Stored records
* * * * *
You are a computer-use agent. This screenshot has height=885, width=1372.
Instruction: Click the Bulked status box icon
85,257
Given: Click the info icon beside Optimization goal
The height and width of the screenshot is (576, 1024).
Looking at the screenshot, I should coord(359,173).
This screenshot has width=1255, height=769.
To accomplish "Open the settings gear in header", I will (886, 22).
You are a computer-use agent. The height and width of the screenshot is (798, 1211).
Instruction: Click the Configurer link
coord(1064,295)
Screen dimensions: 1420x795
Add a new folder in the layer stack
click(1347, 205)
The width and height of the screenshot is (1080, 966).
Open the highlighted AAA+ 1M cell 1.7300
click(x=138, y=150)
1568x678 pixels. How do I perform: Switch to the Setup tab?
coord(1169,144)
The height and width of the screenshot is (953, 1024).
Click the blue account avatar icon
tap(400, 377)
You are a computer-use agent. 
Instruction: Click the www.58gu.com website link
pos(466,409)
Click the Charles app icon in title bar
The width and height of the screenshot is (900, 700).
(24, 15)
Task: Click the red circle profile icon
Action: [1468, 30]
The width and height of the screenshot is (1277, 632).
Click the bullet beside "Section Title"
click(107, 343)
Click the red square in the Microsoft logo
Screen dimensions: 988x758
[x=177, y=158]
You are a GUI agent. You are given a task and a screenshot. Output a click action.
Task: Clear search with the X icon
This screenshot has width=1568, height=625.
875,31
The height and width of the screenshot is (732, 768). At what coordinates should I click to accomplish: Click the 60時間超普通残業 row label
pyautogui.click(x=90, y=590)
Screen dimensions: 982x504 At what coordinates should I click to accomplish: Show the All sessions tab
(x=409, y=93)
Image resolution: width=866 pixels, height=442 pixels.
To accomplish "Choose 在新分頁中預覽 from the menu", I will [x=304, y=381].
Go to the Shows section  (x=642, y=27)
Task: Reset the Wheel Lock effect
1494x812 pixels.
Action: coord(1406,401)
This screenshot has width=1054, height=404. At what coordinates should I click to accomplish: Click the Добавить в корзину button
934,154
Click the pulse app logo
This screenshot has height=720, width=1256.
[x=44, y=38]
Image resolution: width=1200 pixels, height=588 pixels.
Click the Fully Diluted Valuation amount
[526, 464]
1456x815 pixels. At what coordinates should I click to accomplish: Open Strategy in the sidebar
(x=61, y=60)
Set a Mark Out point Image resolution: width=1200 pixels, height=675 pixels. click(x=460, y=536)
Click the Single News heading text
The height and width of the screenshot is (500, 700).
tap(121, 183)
* * * * *
▸ **Exercise brief**:
Copy every line of the records above word for word, leaving each one unchanged.

▸ **Result**:
You are a computer-use agent. This screenshot has height=885, width=1372.
Instruction: Click the Bulked status box icon
85,257
Given: Click the info icon beside Optimization goal
The height and width of the screenshot is (576, 1024).
Looking at the screenshot, I should coord(359,173).
This screenshot has width=1255, height=769.
To accomplish "Open the settings gear in header", I will (886, 22).
You are a computer-use agent. The height and width of the screenshot is (798, 1211).
Instruction: Click the Configurer link
coord(1064,295)
Screen dimensions: 1420x795
Add a new folder in the layer stack
click(1347, 205)
The width and height of the screenshot is (1080, 966).
Open the highlighted AAA+ 1M cell 1.7300
click(x=138, y=150)
1568x678 pixels. How do I perform: Switch to the Setup tab?
coord(1169,144)
The height and width of the screenshot is (953, 1024).
Click the blue account avatar icon
tap(400, 377)
You are a computer-use agent. 
Instruction: Click the www.58gu.com website link
pos(466,409)
Click the Charles app icon in title bar
The width and height of the screenshot is (900, 700).
(24, 15)
Task: Click the red circle profile icon
Action: [1468, 30]
The width and height of the screenshot is (1277, 632).
Click the bullet beside "Section Title"
click(107, 343)
Click the red square in the Microsoft logo
Screen dimensions: 988x758
[x=177, y=158]
You are a GUI agent. You are given a task and a screenshot. Output a click action.
Task: Clear search with the X icon
This screenshot has width=1568, height=625.
875,31
The height and width of the screenshot is (732, 768). At what coordinates should I click to accomplish: Click the 60時間超普通残業 row label
pyautogui.click(x=90, y=590)
Screen dimensions: 982x504 At what coordinates should I click to accomplish: Show the All sessions tab
(x=409, y=93)
Image resolution: width=866 pixels, height=442 pixels.
To accomplish "Choose 在新分頁中預覽 from the menu", I will [x=304, y=381].
Go to the Shows section  (x=642, y=27)
Task: Reset the Wheel Lock effect
1494x812 pixels.
Action: coord(1406,401)
This screenshot has width=1054, height=404. At what coordinates should I click to accomplish: Click the Добавить в корзину button
934,154
Click the pulse app logo
This screenshot has height=720, width=1256.
[x=44, y=38]
Image resolution: width=1200 pixels, height=588 pixels.
Click the Fully Diluted Valuation amount
[526, 464]
1456x815 pixels. At what coordinates should I click to accomplish: Open Strategy in the sidebar
(x=61, y=60)
Set a Mark Out point Image resolution: width=1200 pixels, height=675 pixels. click(x=460, y=536)
Click the Single News heading text
The height and width of the screenshot is (500, 700).
tap(121, 183)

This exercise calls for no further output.